Ninety workers at Fletcher Insulation in Dandenong, Victoria are maintaining strike action begun on February 17 and have established a 24-hour picket outside the company plant. The Australian Workers’ Union (AWU) members walked off the job after being offered an enterprise agreement that cuts working conditions and imposes a four-year pay freeze.

The union told the media that Fletcher Insulation wants to increase working hours—the current glass industry standard is 35 hours a week—and remove minimum manning levels from the agreement. Workers are also concerned that Fletcher wants unlimited use of casual workers and slash existing redundancy provisions.
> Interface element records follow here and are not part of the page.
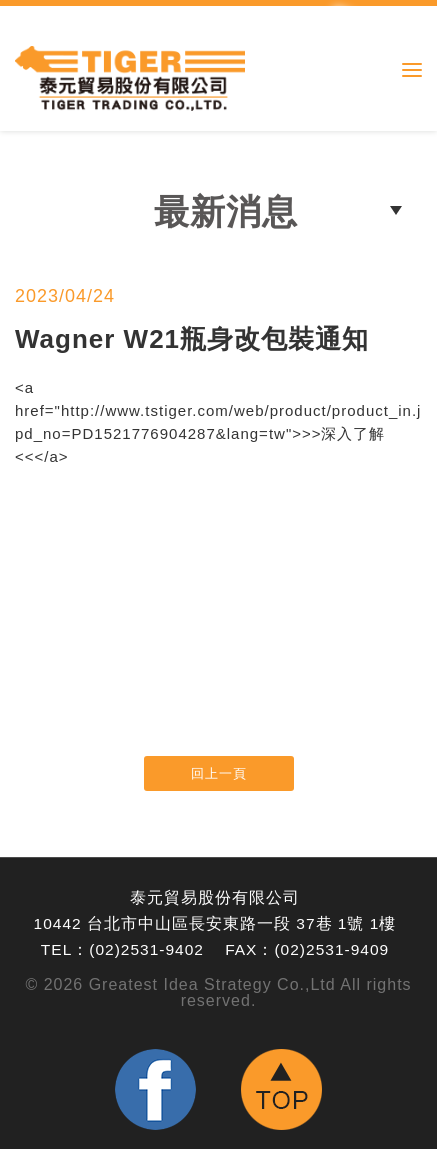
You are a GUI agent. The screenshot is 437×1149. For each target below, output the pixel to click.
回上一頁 (219, 773)
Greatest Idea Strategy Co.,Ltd (212, 984)
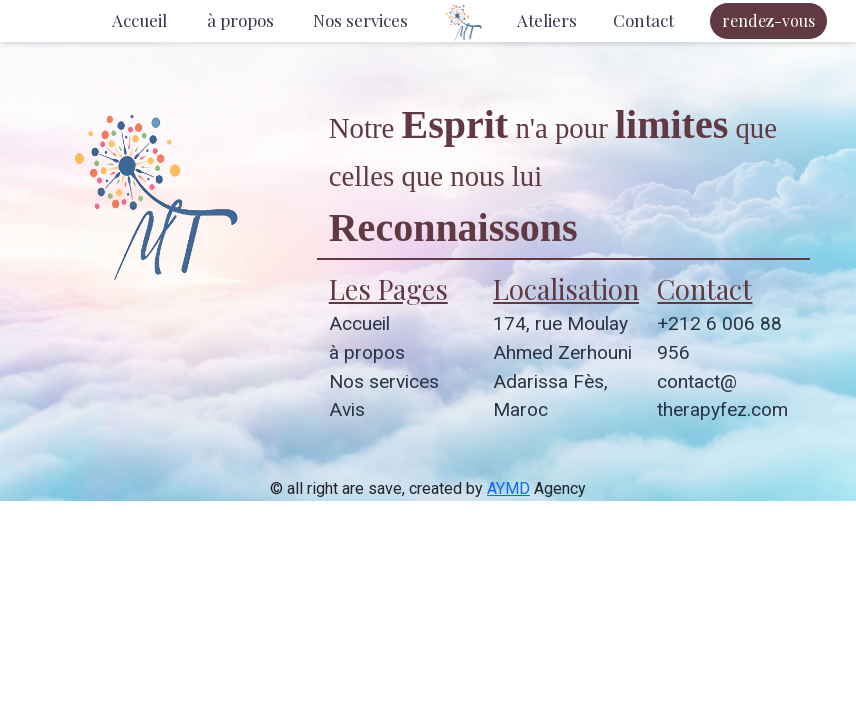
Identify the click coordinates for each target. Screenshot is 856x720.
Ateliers (547, 20)
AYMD (508, 488)
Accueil (139, 20)
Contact (643, 20)
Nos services (360, 20)
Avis (347, 409)
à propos (240, 20)
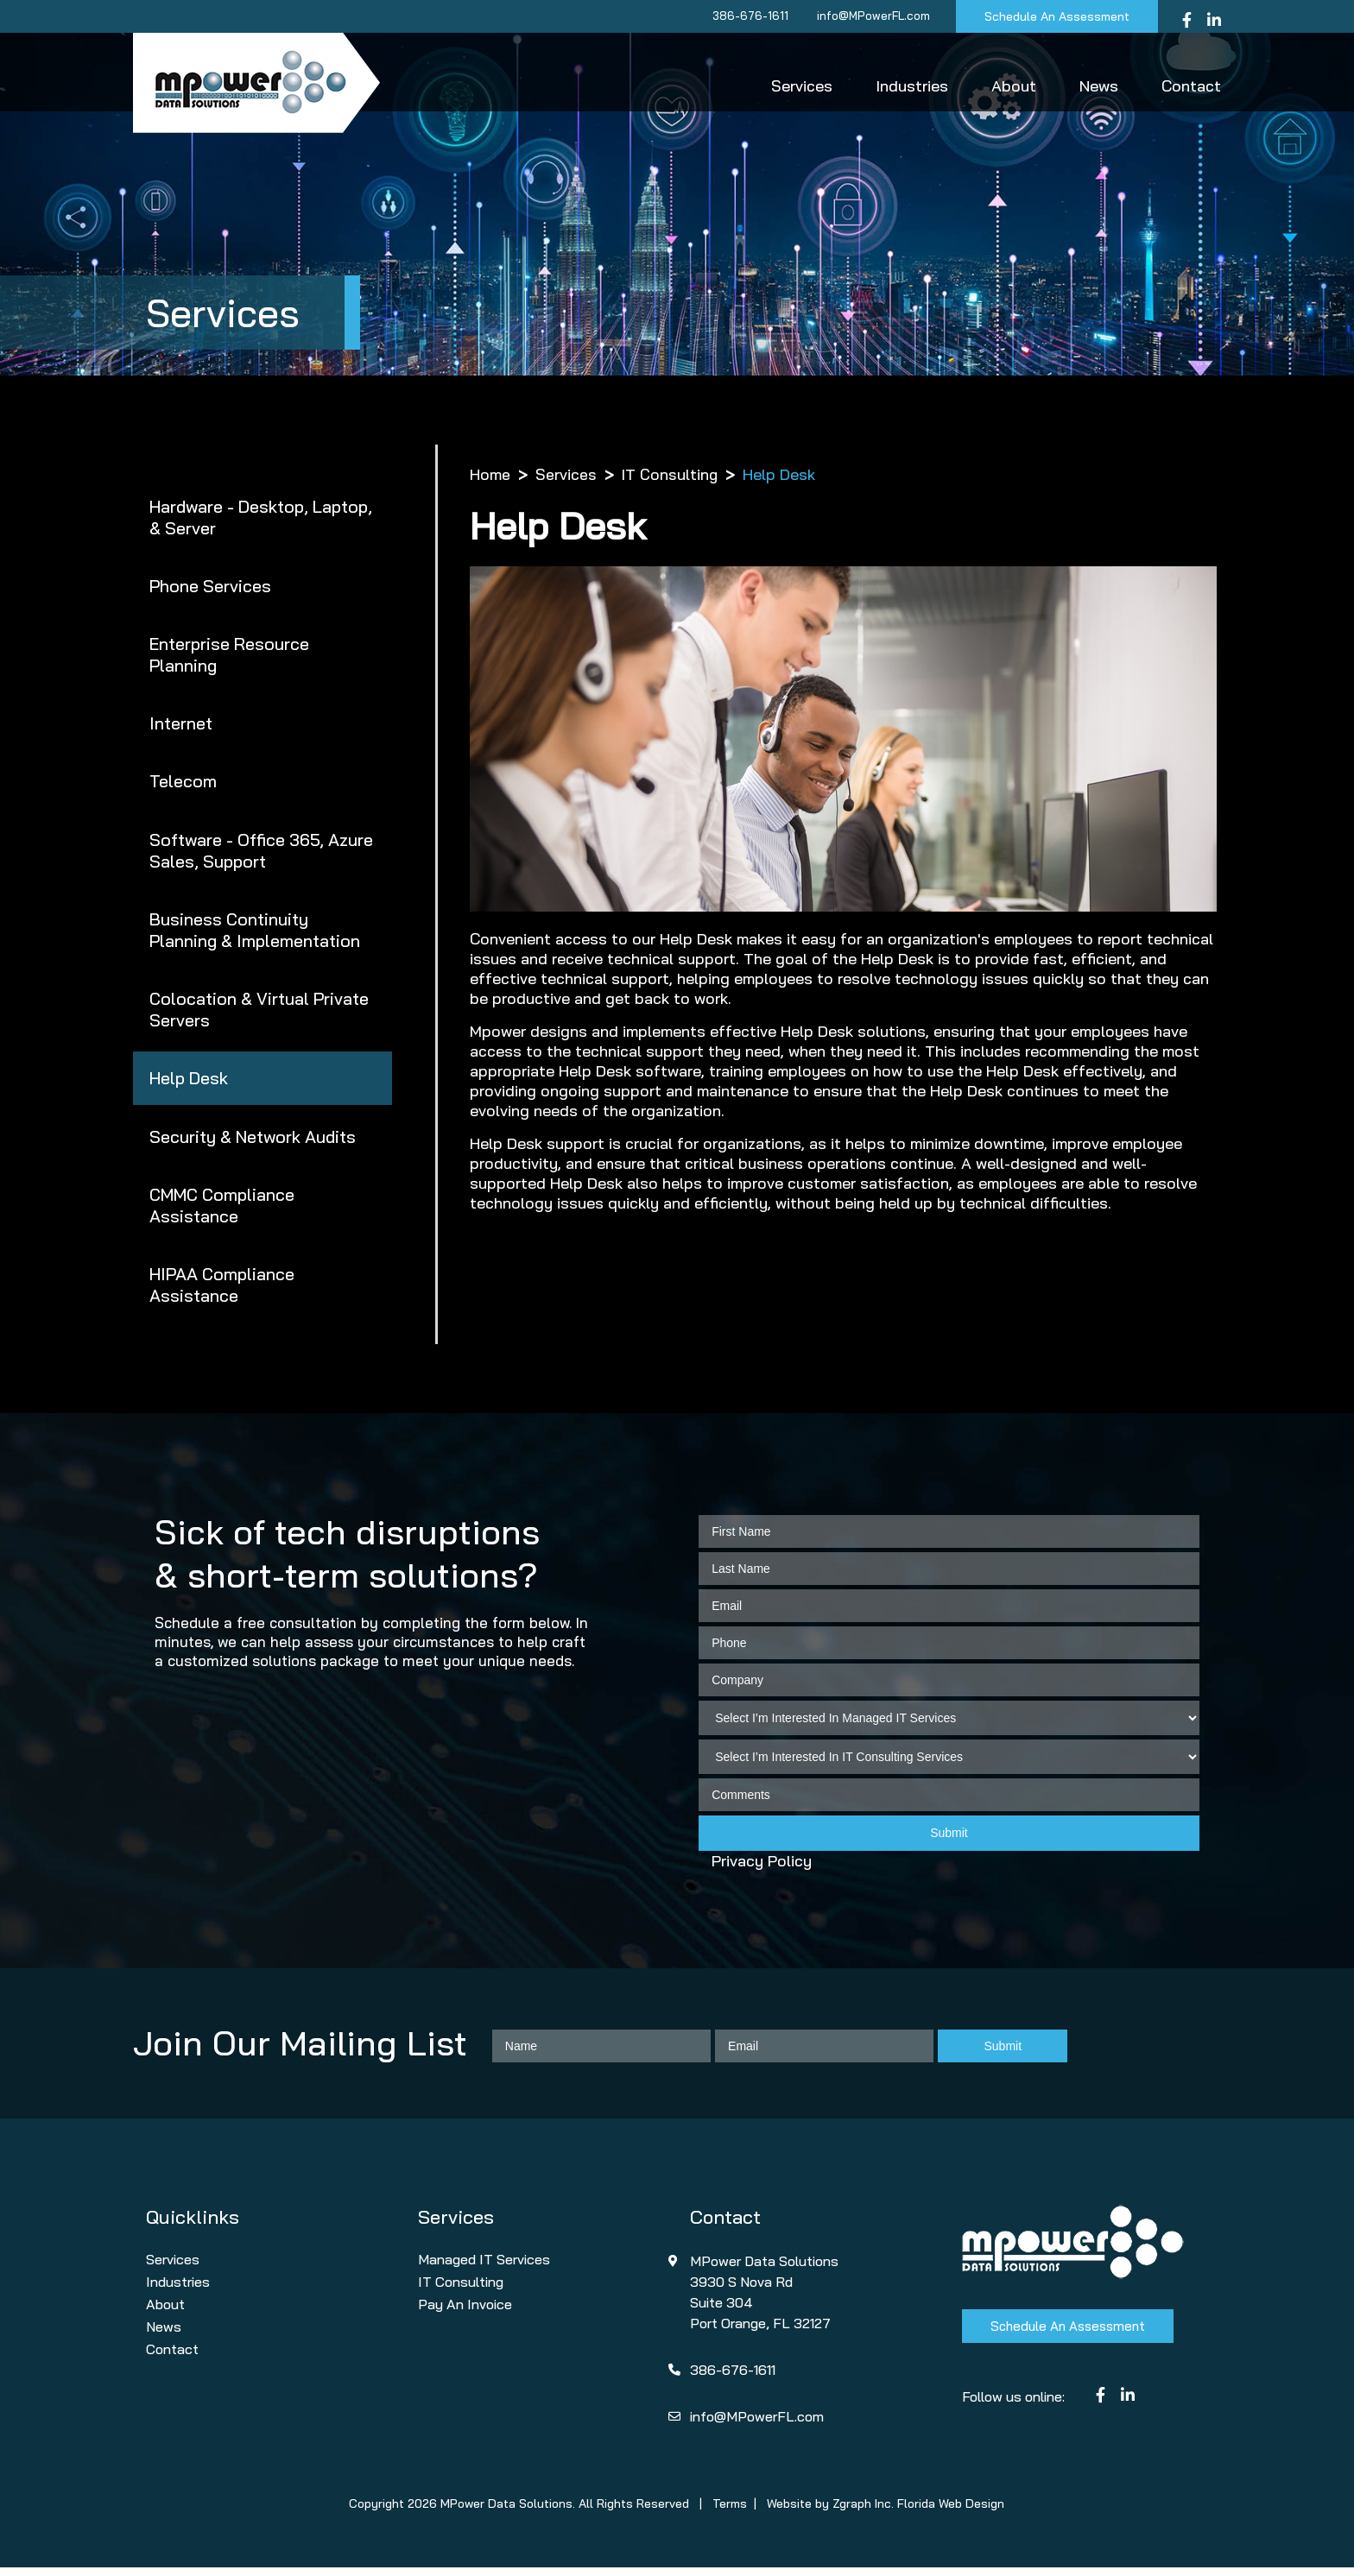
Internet (180, 725)
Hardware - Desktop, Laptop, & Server (261, 517)
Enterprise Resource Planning (229, 656)
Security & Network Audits (253, 1142)
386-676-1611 (747, 15)
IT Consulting (670, 474)
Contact (1191, 86)
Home (490, 474)
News (1098, 86)
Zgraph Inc (861, 2512)
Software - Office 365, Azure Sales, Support (261, 853)
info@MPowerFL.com (870, 15)
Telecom (183, 784)
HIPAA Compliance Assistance (222, 1292)
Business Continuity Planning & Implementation (254, 934)
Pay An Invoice (465, 2312)
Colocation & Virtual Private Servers (259, 1014)
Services (801, 86)
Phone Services (210, 586)
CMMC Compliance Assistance (223, 1212)
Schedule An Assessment (1055, 16)
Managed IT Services (484, 2267)
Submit (949, 1841)
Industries (912, 86)
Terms (729, 2512)
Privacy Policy (762, 1869)
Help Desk (188, 1084)
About (1013, 86)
Fletcher applied to the Fair Work Commission (FWC) in March to terminate the workplace agreement which if successful would reduce workers’ pay by over 50 percent.

Saipan casino construction workers continue protests

Employees of a subcontractor building the multimillion-dollar Imperial Pacific Resort on the Pacific island of Saipan in the Northern Marianas, marched to the Garapan construction site on April 28. They were protesting unpaid wages, “sub-standard” living conditions and broken promises. The Chinese workers said they had not been paid by Gold Mantis Construction Decoration (CNMI) since February. Over 90 Chinese workers at the construction site, managed by contractor MCC International Saipan, a unit of state-owned Metallurgical Corporation of China Ltd, began protesting in early April over the issues.